Both of these men have the memory of February 28, 2009 etched in their brains forever: a wild brawl in Houston that was the fight of the year.
A few months after the Malignaggi defeat, Diaz had been offered a fight against Joel Casamayor on the Mayweather/Mosley undercard for a paltry sum; his team turned it down. Then, as Michael Katsidis’s fight against Robert Guerrero fell apart, Diaz and Katsidis wanted to fight again, in Houston. However, HBO had no interest, and Katsidis moved on to a Kevin Mitchell challenge in England, while Diaz was left hanging in the dust.
Marquez was offered a fight against rising star Amir Khan. Despite pleas from Golden Boy head honcho Richard Schaefer and Oscar De La Hoya, manager Nacho Beristain felt his fighter was being used as a stepping stone and declined.
This is when rumblings of a Marquez/Diaz rematch began. Nobody thought it would come together again, until they realized they had no option but to fight each other, for it was fate.
July 10 was the date given, and possible venues were Mexico City, Houston, and Las Vegas.
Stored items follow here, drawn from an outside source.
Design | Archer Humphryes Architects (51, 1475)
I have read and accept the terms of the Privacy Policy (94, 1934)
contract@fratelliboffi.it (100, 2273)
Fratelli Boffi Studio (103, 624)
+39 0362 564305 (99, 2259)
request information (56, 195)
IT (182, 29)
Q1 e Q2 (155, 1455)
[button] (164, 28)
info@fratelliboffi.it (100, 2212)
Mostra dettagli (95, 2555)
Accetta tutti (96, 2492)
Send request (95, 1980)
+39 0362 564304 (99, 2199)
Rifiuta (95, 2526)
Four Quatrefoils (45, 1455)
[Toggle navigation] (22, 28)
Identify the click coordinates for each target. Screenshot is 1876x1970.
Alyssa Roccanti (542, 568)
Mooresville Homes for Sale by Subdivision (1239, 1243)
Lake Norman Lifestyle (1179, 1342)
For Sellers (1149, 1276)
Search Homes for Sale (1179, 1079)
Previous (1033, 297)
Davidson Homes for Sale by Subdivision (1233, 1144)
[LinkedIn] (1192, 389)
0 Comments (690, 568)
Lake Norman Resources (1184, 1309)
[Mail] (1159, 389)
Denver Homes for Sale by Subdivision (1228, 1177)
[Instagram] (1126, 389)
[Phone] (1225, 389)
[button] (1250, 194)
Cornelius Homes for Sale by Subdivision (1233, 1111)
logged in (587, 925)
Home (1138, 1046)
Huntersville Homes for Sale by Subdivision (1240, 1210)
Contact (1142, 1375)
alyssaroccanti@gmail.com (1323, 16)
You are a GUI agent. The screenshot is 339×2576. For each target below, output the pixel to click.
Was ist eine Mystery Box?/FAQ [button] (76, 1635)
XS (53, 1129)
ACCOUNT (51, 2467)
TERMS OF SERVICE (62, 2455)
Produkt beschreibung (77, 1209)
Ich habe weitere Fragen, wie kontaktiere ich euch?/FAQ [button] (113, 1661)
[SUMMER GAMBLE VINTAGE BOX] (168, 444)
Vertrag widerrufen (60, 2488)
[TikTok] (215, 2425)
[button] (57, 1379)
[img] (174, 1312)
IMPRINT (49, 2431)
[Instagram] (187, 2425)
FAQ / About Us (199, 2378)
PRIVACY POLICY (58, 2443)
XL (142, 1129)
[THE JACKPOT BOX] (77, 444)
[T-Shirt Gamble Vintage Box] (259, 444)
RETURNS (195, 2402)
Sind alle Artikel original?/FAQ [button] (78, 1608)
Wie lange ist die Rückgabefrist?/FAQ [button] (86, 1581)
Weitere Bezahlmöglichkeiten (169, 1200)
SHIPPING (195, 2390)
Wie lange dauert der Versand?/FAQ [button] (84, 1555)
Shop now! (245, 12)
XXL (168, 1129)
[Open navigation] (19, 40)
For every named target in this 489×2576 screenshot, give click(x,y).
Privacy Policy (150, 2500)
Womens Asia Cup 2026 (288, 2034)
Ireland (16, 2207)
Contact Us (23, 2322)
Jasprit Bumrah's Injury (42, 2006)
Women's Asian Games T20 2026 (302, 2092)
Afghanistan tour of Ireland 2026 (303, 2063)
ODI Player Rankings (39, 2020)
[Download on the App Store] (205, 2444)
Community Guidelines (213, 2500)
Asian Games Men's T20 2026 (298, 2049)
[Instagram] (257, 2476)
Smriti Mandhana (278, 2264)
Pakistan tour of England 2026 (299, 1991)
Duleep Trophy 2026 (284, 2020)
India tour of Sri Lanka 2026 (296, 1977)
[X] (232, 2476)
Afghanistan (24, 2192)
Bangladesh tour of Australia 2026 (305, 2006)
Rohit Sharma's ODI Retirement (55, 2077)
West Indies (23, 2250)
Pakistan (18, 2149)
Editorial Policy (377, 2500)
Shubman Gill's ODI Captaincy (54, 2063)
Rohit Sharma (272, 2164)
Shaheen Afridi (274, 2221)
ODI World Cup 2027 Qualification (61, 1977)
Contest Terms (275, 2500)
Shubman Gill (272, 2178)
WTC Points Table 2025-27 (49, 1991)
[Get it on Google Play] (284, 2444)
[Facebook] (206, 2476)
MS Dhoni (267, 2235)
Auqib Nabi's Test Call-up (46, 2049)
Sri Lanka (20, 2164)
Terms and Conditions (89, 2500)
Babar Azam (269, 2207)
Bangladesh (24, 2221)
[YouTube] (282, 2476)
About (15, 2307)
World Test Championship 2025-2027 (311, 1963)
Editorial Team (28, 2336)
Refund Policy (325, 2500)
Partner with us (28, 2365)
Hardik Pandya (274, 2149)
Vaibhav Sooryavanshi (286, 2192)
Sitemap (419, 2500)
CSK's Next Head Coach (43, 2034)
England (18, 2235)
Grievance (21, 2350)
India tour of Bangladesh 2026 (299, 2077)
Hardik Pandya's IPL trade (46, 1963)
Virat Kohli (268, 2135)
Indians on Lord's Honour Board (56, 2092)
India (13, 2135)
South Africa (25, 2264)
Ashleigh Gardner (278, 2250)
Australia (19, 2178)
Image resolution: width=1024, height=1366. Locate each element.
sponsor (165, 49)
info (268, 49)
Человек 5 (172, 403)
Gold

Mexico City was not really a viable option, since Marquez’s popularity in Mexico is not high, his fights up until the Mayweather fight were shown on HBO Plus and not regular television so the masses did not get to watch most of his career. Houston, for the fans, was the best option but the stench from Diaz’s hometown decision against Malignaggi last August is still alive, and thus did not make it attractive.
In comes the MGM Grand, by way of the MGM Mirage, which has a “cozy” relationship with Golden Boy Promotions, giving Golden Boy site fees and venues for fights that nobody really has an interest in attending, such as Paul Williams vs. Winky Wright and Shane Mosley vs. Andre Berto. This bailout gave a venue for Diaz/Marquez with guaranteed money, but the only problem was television. HBO either did not have or want to spend the money for a rematch (the first fight’s license fee was $2.25 million), so it ends up on HBO PPV.
And now, after a whirlwind of events coming together, in the blistering Las Vegas summer, these two men will provide another boxing classic for the ages.